Later, the Dolphins’ quarterback, Dan Marino, gets kidnapped too. And the only person who can solve the crime? Ace Ventura, a guy who does a special voice while pretending to talk out of his butt. It’s a profoundly flawed and stupid movie (that you can watch via lots of video on demand services), but I have to admit it still cracks me up after all these years, and Ace’s love for animals never fails to make me smile. 

Rudy (1993)

Robert Prosky (left) and Sean Astin in Rudy. Photo Courtesy: TriStar Pictures/Everett Collection

And last, but not least, we have Rudy — possibly the best football movie ever, even though the main character barely ever gets to play football.
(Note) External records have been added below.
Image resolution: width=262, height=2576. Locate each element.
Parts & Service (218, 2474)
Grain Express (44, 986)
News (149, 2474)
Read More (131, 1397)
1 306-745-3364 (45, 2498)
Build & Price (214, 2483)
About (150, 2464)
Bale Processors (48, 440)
Based on real life, Rudy — now streaming on Starz — is the story of Daniel “Rudy” Ruettiger. Rudy grows up worshiping the Notre Dame football team — he even spends time memorizing and acting out the aforementioned “win one for the Gipper” speech from Knute Rockne, All American

His only goal in life is to play football at Notre Dame, and through an absurd amount of perseverance, for one shining moment he gets to do just that. Rudy is really the quintessential football movie because it’s a movie about loving football. One of the most charming things about it is that we never even really understand why Rudy loves it so much — he just does, and we believe him. That kind of pure joy is the fuel that powers any good sports movie, and it’s a huge part of why we love them so much.